§ **The task**:
Copy word for word the part of the passage on concept maps in online learning from "Digital content used" to "and education objectives.".
=== Supplied text ===
Digital content used for learning in E-learning environment, greatly increased last decade. Availability and increase of digital information necessitate availability of tools which help students and teaching staff members organize and integrate e-resources effectively and search within them to achieve learning and education objectives.

At the same time, courses continuously increase online over the last decade. As a result of the increase and complexity of knowledge in various fields, many studies reported that students who have self-organization of their studies in an E-learning environment often suffer from over-cognitive load. Additionally, they may feel confused while exploration, especially when studying according to resources-based learning strategy. Consequently, there is a bad need for the tools that manage digital information in the educational contexts without exhausting the learner’s working memory (Tergan, 2005a).

In this context, many researches argue that digital concept maps have met students’ and teaching staff members’ needs when organizing the content of digital materials. They also manage knowledge and information in E-learning environment because they allow users to search, explore, restore content from digital archives and download resources within these systems. Moreover, they provide learners a method that helps them construct obvious tracks through linked sources on concept map and control sequence organizing learning sources. In addition, concept maps provide flexible interface of content access and facilitate access to digital content without exhausting the learner’s working memory (Kumar & Kahle, 2006).
=== Extracted entries ===
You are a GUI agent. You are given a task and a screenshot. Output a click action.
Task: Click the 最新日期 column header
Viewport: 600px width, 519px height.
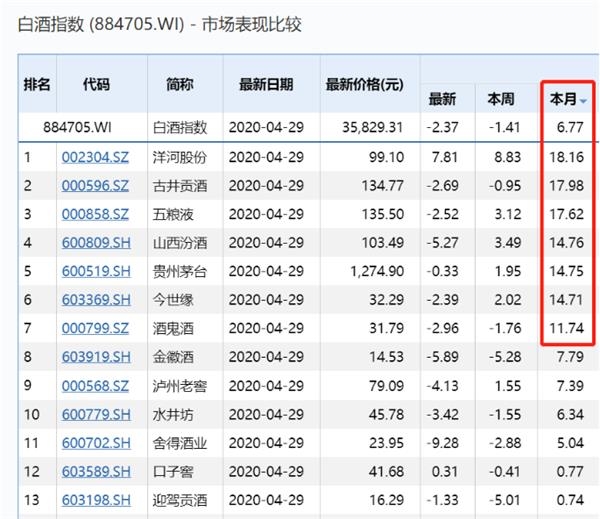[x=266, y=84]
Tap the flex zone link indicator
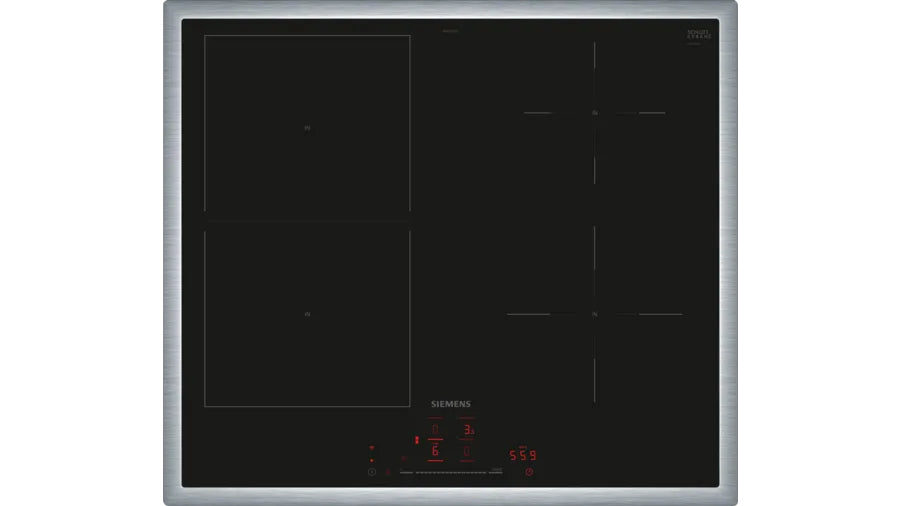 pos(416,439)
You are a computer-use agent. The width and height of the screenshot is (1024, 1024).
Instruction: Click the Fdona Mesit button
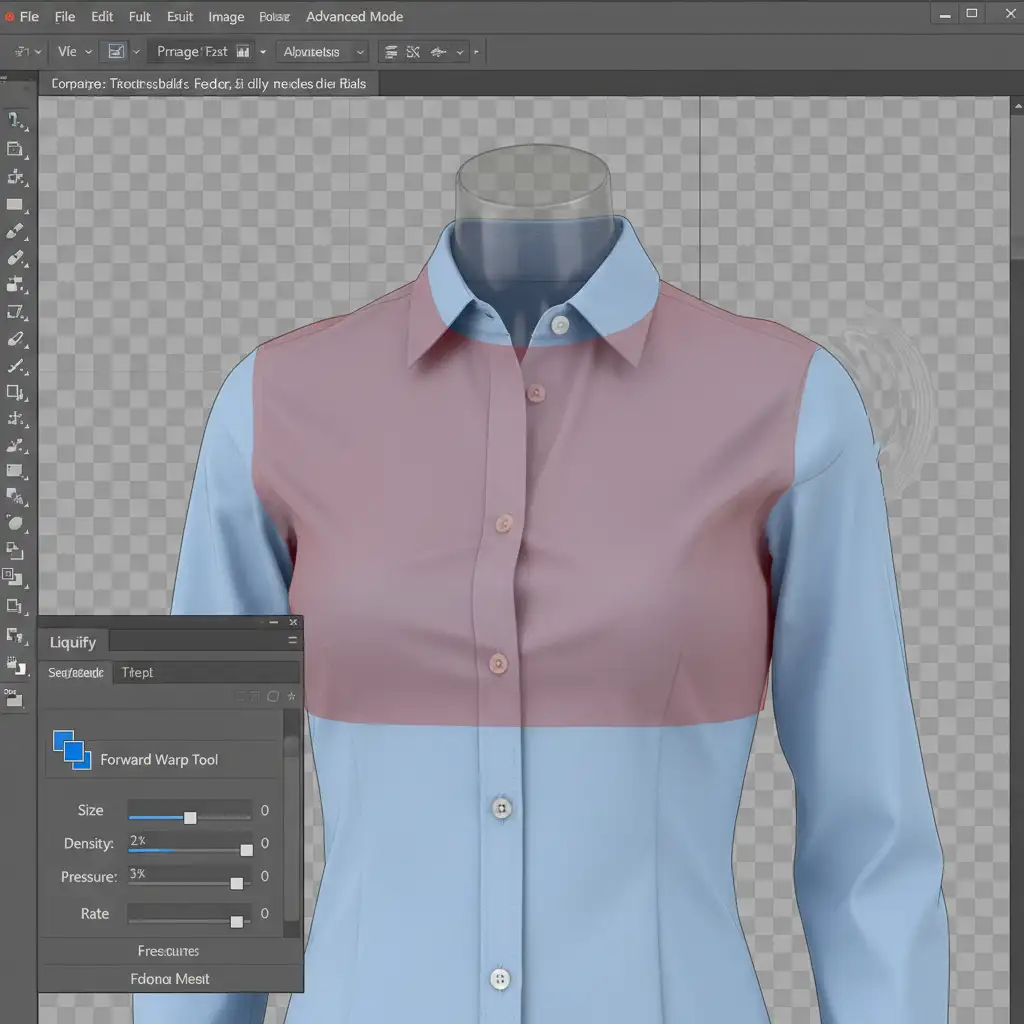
===
=== Extracted entries ===
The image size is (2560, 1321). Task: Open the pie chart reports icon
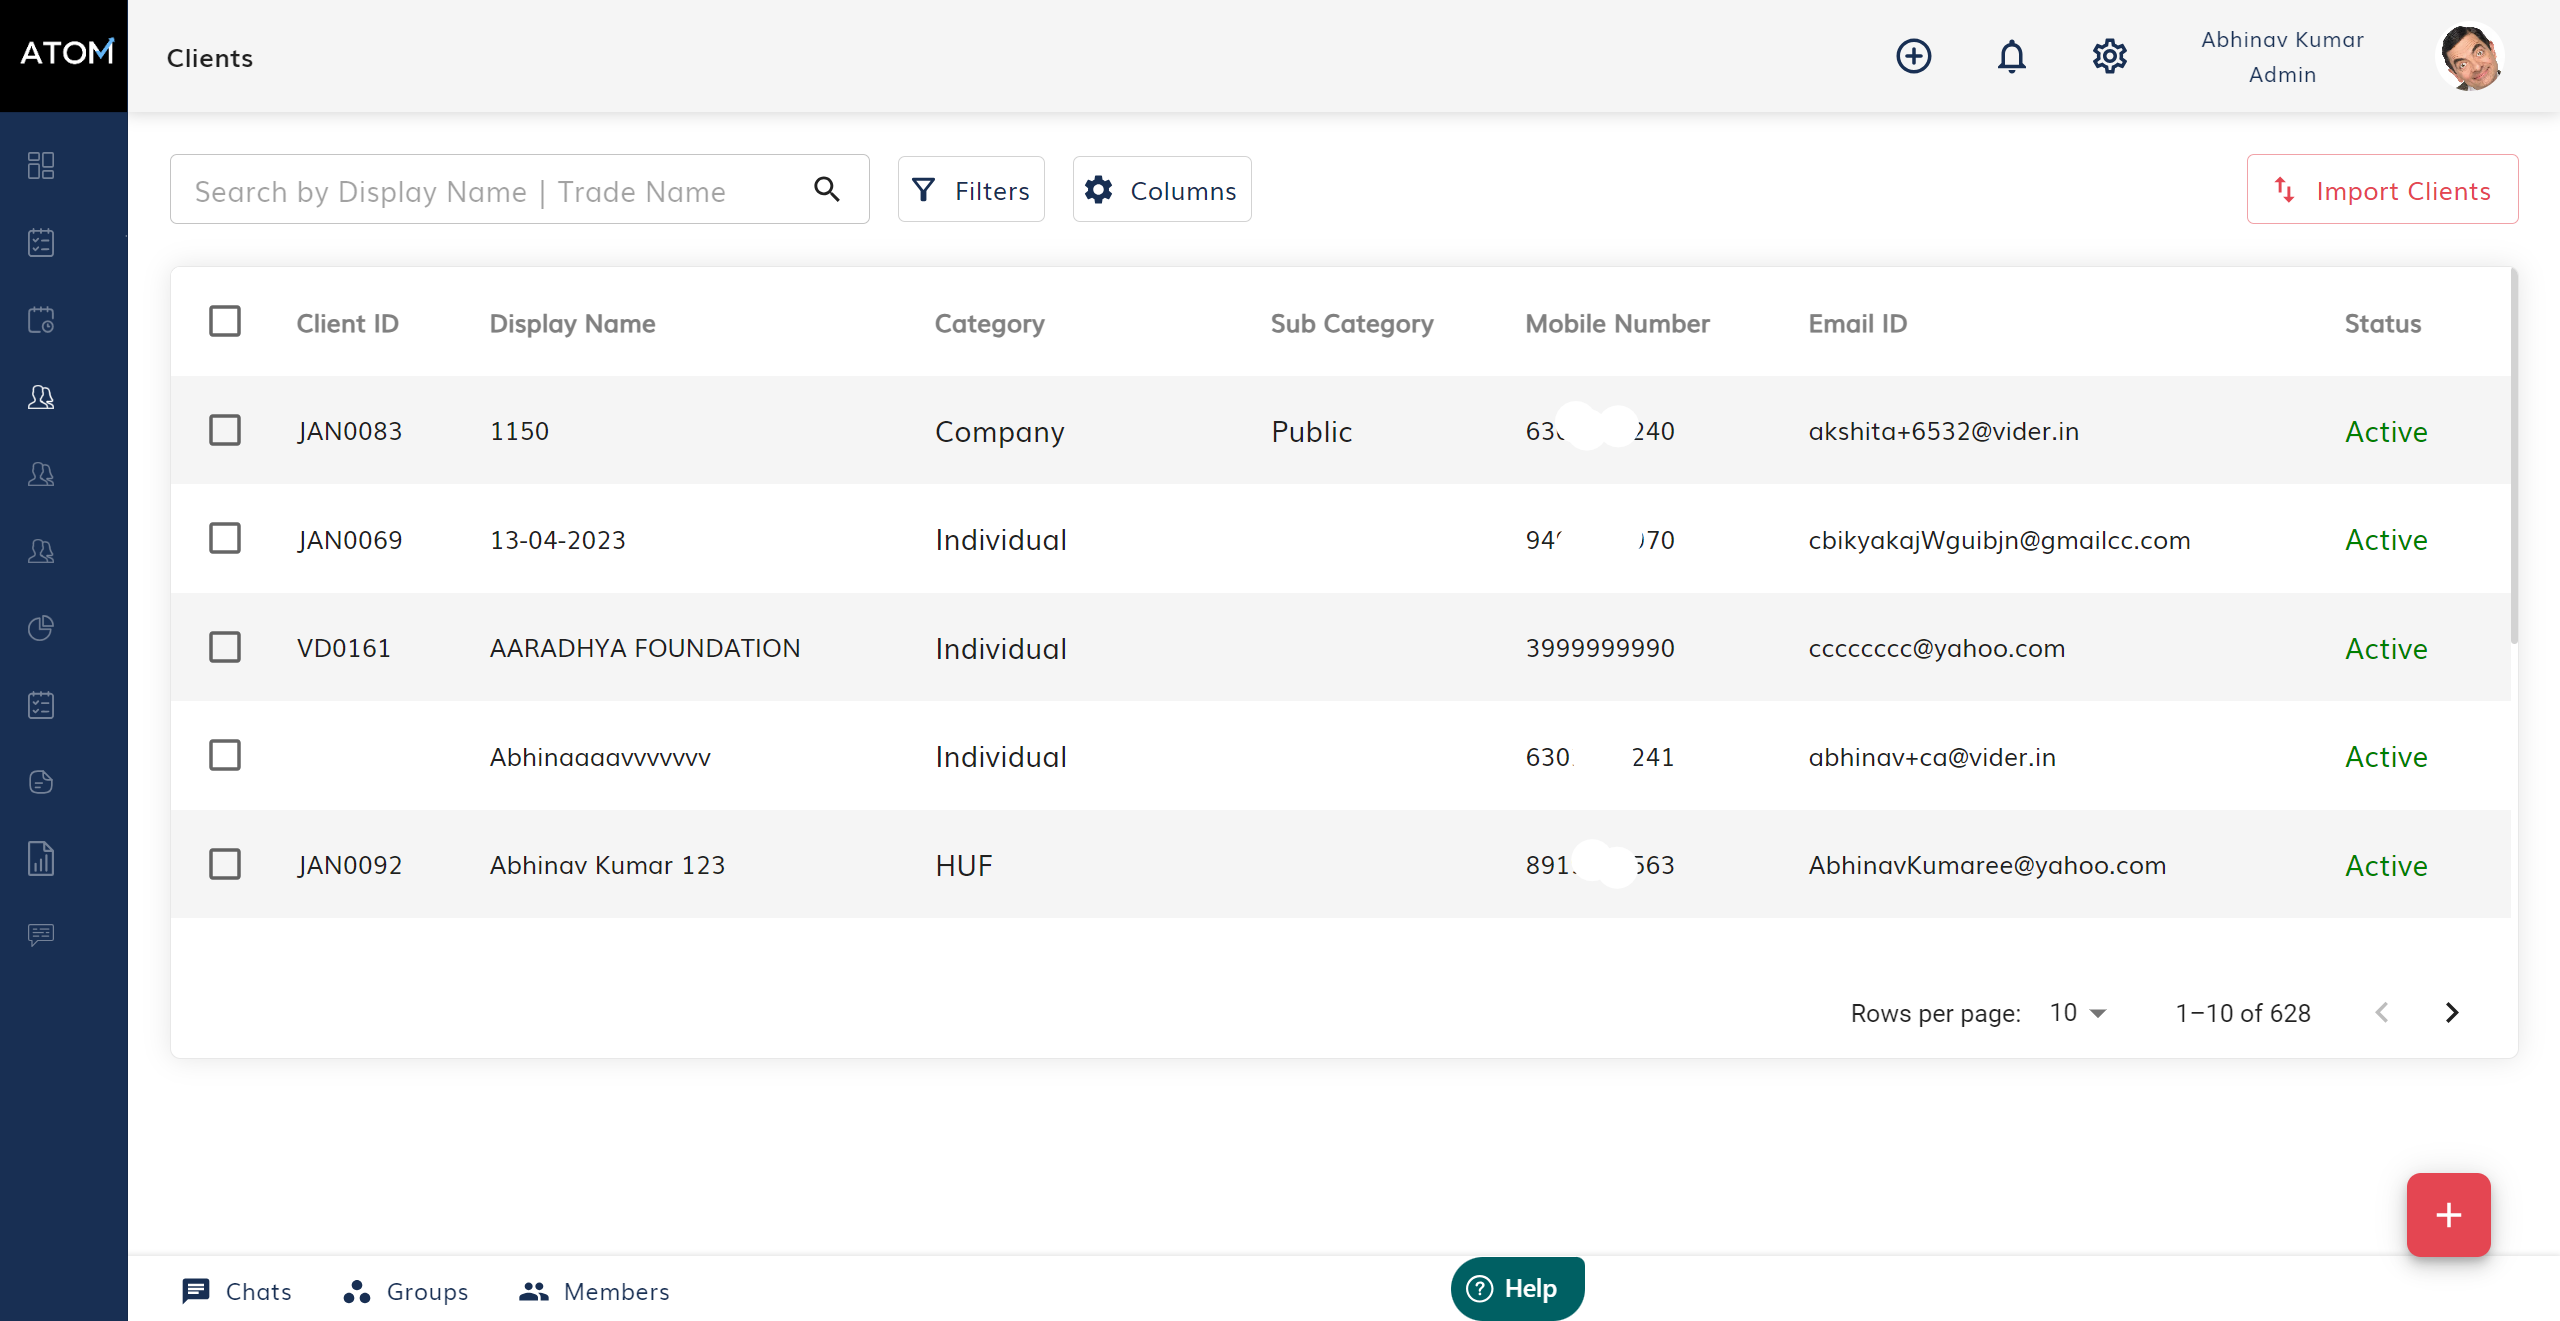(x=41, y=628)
===
=== Extracted entries ===
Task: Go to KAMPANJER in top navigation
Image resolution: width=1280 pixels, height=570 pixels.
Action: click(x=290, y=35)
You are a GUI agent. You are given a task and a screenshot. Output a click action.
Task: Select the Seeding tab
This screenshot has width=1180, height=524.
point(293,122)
===
§ **Full solution**:
Digital content used for learning in E-learning environment, greatly increased last decade. Availability and increase of digital information necessitate availability of tools which help students and teaching staff members organize and integrate e-resources effectively and search within them to achieve learning and education objectives.